8.2.5 OTP WORD 9 - NAND configuration[edit source]

Bit	Name	Size	Value	Description
31-31	nand_param_stored_in_otp	1 bit		NAND parameters storage flag
			0b0	NAND parameters are not stored here in OTP and are available via an ‘ONFI’ compliant get parameter command.
			0b1	NAND parameters are stored here in OTP
30-29	nand_page_size[1:0]	2 bits		NAND page size
			0	Page size is 2 Kbytes
			1	Page size is 4 Kbytes
			2	Page size is 8 Kbytes
			3	reserved
28-27	nand_block_size[1:0]	2 bits		NAND block size
			0	Block size is 64 pages
			1	Block size is 128 pages
			2	Block size is 256 pages
			3	reserved
26-19	nand_blocks_nb[7:0]	8 bits		NAND number of blocks
			N	Number of blocks of NAND in unit of 256 blocks (= N * 256 blocks)
18-18	fmc_nand_width	1 bit		FMC NAND width
			0	FMC NAND is 8 bits
			1	FMC NAND is 16 bits
17-15	fmc_ecc_bit_nb[2:0]	3 bits		FMC NAND number of ECC bits
			0	No setting. In case on ONFI NAND, means ‘use value defined in parameter table’
			1	1 bit ECC per 512 bytes, Hamming code
			2	4 bit ECC per 512 bytes of data, BCH (Bose, Chaudhuri and Hocquenghem) code
			3	8 bit ECC per 512 bytes of data, BCH (Bose, Chaudhuri and Hocquenghem) code
			4	on-die ECC
14	spinand_need_plane_select	1 bit		SPI NAND need plane select
			0	SPI NAND plane select not needed.
			1	SPI NAND plane select needed.
13-4	reserved	11 bits	-	-
3	disable_ddr_power_optim	1 bit		Disable DDR PLL switch off sequence
			0	DDR DLL switch off sequence enabled
			1	DDR DLL switch off sequence disabled.
2	disable_hse_bypass_detect	1 bit		Disable HSE bypass detection
			0	HSE bypass detection enabled.
			1	HSE bypass detection disabled.
1	disable_hse_freq_detect	1 bit		Disable HSE frequency autodetection
			0	HSE frequency autodetection enabled.
			1	HSE frequency autodetection disabled.
0	disable_traces	1 bit		Disable traces bit
			0	Bootrom trace are enabled.
			1	Bootrom trace are disabled.

8.2.6 OTP WORD 24 to 31 - Public Key Hash (PKH)[edit source]

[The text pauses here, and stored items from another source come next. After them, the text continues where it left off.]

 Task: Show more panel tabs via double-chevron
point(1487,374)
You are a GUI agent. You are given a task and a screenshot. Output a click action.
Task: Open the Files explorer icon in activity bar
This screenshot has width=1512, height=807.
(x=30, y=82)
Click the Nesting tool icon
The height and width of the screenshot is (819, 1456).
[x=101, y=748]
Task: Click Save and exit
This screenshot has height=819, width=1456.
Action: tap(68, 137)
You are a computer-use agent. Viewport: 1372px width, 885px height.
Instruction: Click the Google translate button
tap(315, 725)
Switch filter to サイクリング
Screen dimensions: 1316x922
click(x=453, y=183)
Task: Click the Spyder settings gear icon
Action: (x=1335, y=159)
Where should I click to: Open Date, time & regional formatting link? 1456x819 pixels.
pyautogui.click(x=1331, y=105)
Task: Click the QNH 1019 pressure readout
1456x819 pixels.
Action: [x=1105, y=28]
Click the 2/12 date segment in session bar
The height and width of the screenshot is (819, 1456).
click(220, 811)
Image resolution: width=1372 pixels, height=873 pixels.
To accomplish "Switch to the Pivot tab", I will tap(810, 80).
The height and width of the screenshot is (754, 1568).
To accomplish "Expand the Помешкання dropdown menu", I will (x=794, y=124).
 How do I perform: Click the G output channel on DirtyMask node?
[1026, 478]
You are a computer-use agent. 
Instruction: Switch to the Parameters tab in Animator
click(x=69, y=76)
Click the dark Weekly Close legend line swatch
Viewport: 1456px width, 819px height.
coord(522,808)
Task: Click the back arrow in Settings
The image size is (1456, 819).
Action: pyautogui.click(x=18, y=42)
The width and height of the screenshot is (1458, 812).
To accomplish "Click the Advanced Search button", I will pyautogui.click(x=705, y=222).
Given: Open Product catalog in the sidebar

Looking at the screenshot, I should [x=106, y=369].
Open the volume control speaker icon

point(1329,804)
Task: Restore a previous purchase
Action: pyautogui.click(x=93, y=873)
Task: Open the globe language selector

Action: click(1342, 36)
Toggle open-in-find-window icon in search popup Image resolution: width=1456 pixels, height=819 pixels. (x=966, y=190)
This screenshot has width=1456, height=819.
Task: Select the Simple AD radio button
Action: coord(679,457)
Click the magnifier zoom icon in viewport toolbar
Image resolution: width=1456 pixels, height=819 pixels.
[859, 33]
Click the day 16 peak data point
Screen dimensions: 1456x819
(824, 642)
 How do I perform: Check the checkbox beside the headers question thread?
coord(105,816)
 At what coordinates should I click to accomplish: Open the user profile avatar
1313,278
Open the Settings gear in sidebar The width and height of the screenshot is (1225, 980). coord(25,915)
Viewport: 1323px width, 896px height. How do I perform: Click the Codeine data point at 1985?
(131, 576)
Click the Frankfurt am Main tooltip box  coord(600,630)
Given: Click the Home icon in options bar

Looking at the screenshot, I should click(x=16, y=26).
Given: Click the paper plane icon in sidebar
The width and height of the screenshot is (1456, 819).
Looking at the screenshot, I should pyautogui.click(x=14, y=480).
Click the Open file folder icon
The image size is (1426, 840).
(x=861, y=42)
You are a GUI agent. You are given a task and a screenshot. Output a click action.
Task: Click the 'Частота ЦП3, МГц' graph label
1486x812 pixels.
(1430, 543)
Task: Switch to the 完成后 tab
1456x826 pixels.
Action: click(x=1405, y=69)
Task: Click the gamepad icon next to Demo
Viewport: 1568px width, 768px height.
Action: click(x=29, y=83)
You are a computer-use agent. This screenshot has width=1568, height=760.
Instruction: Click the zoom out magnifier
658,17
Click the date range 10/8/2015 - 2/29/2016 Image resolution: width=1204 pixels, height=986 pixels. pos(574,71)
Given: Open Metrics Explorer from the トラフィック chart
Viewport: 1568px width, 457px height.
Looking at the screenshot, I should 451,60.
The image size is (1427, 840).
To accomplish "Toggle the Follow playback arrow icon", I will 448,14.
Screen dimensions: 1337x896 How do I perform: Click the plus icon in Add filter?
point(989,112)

OTP WORD 24 to 31 contain the SHA256 hash of (ECDSA algorithm id + ECDSA public key) where ECDSA algorithm id is 32-bit length and valid values are ‘1’ for P-256 NIST, or ‘2’ for Brainpool 256.

OTP word	Bit	Field	Size	Description
24	31-0	pkh0[31:0]	32 bits	Public Key Hash[31:0]
25	31-0	pkh1[31:0]	32 bits	Public Key Hash[63:32]
26	31-0	pkh2[31:0]	32 bits	Public Key Hash[95:64]
27	31-0	pkh3[31:0]	32 bits	Public Key Hash[128:96]
28	31-0	pkh4[31:0]	32 bits	Public Key Hash[159:128]
29	31-0	pkh5[31:0]	32 bits	Public Key Hash[191:160]
30	31-0	pkh6[31:0]	32 bits	Public Key Hash[223:192]
31	31-0	pkh7[31:0]	32 bits	Public Key Hash[255:224]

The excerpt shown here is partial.